▶ _Task requirements_
All lines in the material below that contain "count" should be located and copied.
** Available data follows **
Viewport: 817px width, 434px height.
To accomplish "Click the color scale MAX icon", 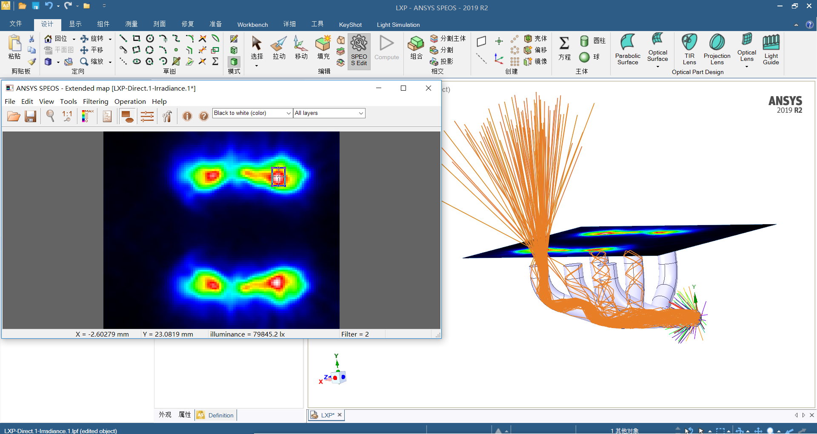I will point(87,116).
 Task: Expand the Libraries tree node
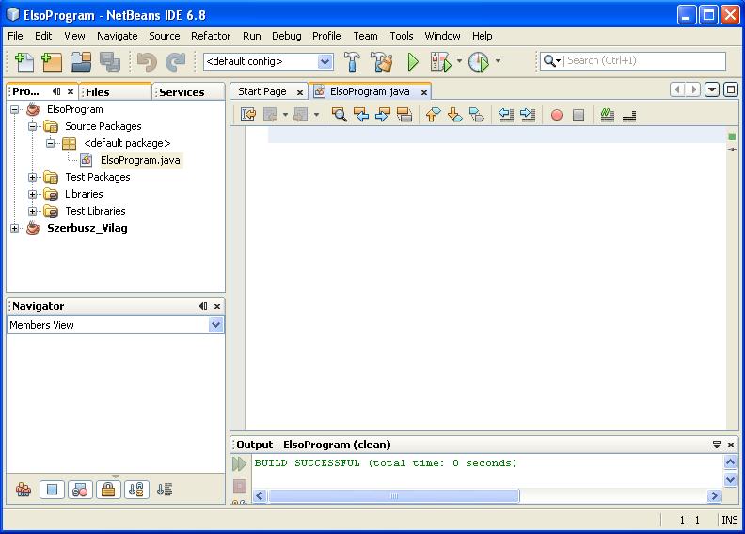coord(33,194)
** End of Available data **
** Available data follows **
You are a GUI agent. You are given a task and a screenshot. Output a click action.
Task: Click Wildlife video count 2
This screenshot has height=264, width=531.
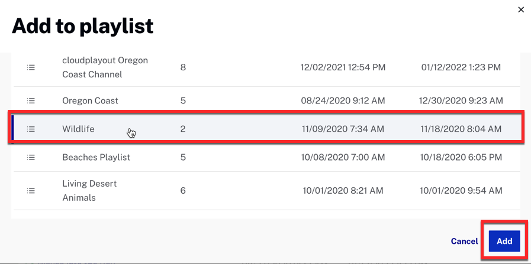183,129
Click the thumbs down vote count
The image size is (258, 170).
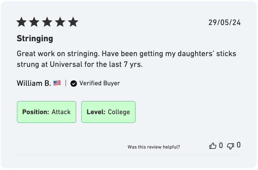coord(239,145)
** End of Available data **
▶ _Response to the exercise_
Task: Click Wildlife video count 2
Click the thumbs down vote count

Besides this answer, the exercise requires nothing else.